▸ Assigned task
Without skipping anything, print all of the data exactly.

▸ Collected data entries
[Start of section]

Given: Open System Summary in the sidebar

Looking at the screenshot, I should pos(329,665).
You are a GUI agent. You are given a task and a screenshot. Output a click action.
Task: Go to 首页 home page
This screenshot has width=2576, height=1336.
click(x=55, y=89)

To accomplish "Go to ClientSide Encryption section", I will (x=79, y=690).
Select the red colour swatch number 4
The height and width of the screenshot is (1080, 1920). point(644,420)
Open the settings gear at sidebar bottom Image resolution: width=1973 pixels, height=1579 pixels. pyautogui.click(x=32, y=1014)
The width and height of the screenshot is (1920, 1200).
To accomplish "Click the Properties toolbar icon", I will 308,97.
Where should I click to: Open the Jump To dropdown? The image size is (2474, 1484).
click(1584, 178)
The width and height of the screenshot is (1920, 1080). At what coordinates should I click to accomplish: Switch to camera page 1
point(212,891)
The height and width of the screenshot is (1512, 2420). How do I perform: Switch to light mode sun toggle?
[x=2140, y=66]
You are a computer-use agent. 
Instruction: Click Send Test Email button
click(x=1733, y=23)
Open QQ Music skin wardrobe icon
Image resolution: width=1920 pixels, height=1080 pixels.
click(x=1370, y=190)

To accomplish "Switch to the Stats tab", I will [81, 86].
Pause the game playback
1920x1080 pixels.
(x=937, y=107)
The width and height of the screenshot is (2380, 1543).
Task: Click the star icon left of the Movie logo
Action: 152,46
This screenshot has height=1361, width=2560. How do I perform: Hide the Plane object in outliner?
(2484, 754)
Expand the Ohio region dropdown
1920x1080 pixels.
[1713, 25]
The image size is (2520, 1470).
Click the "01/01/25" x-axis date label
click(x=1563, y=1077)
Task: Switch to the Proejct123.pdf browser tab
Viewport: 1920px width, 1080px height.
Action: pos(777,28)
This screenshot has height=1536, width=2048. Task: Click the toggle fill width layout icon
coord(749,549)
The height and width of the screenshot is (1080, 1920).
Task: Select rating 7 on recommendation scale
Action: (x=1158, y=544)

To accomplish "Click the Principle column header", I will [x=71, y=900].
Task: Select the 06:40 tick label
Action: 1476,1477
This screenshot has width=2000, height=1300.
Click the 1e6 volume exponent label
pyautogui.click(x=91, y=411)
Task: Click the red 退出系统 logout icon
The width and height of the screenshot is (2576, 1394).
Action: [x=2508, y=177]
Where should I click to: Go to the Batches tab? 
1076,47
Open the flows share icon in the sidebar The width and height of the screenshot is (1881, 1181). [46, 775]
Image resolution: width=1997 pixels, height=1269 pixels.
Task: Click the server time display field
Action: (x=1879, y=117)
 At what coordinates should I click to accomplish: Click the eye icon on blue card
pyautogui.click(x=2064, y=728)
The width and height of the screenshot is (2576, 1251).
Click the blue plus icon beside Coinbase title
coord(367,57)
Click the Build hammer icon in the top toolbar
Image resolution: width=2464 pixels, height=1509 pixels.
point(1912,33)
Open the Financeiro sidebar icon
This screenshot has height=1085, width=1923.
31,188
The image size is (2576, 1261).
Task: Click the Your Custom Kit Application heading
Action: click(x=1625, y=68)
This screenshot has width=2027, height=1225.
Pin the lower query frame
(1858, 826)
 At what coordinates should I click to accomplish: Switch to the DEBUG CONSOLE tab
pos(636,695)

[End of section]

▸ Your response
Given: Open System Summary in the sidebar

Looking at the screenshot, I should pos(329,665).
You are a GUI agent. You are given a task and a screenshot. Output a click action.
Task: Go to 首页 home page
This screenshot has width=2576, height=1336.
click(x=55, y=89)

To accomplish "Go to ClientSide Encryption section", I will (x=79, y=690).
Select the red colour swatch number 4
The height and width of the screenshot is (1080, 1920). point(644,420)
Open the settings gear at sidebar bottom Image resolution: width=1973 pixels, height=1579 pixels. pyautogui.click(x=32, y=1014)
The width and height of the screenshot is (1920, 1200).
To accomplish "Click the Properties toolbar icon", I will 308,97.
Where should I click to: Open the Jump To dropdown? The image size is (2474, 1484).
click(1584, 178)
The width and height of the screenshot is (1920, 1080). At what coordinates should I click to accomplish: Switch to camera page 1
point(212,891)
The height and width of the screenshot is (1512, 2420). How do I perform: Switch to light mode sun toggle?
[x=2140, y=66]
You are a computer-use agent. 
Instruction: Click Send Test Email button
click(x=1733, y=23)
Open QQ Music skin wardrobe icon
Image resolution: width=1920 pixels, height=1080 pixels.
click(x=1370, y=190)

To accomplish "Switch to the Stats tab", I will [81, 86].
Pause the game playback
1920x1080 pixels.
(x=937, y=107)
The width and height of the screenshot is (2380, 1543).
Task: Click the star icon left of the Movie logo
Action: 152,46
This screenshot has height=1361, width=2560. How do I perform: Hide the Plane object in outliner?
(2484, 754)
Expand the Ohio region dropdown
1920x1080 pixels.
[1713, 25]
The image size is (2520, 1470).
Click the "01/01/25" x-axis date label
click(x=1563, y=1077)
Task: Switch to the Proejct123.pdf browser tab
Viewport: 1920px width, 1080px height.
Action: pos(777,28)
This screenshot has height=1536, width=2048. Task: Click the toggle fill width layout icon
coord(749,549)
The height and width of the screenshot is (1080, 1920).
Task: Select rating 7 on recommendation scale
Action: (x=1158, y=544)

To accomplish "Click the Principle column header", I will [x=71, y=900].
Task: Select the 06:40 tick label
Action: 1476,1477
This screenshot has width=2000, height=1300.
Click the 1e6 volume exponent label
pyautogui.click(x=91, y=411)
Task: Click the red 退出系统 logout icon
The width and height of the screenshot is (2576, 1394).
Action: [x=2508, y=177]
Where should I click to: Go to the Batches tab? 
1076,47
Open the flows share icon in the sidebar The width and height of the screenshot is (1881, 1181). [46, 775]
Image resolution: width=1997 pixels, height=1269 pixels.
Task: Click the server time display field
Action: (x=1879, y=117)
 At what coordinates should I click to accomplish: Click the eye icon on blue card
pyautogui.click(x=2064, y=728)
The width and height of the screenshot is (2576, 1251).
Click the blue plus icon beside Coinbase title
coord(367,57)
Click the Build hammer icon in the top toolbar
Image resolution: width=2464 pixels, height=1509 pixels.
point(1912,33)
Open the Financeiro sidebar icon
This screenshot has height=1085, width=1923.
31,188
The image size is (2576, 1261).
Task: Click the Your Custom Kit Application heading
Action: click(x=1625, y=68)
This screenshot has width=2027, height=1225.
Pin the lower query frame
(1858, 826)
 At what coordinates should I click to accomplish: Switch to the DEBUG CONSOLE tab
pos(636,695)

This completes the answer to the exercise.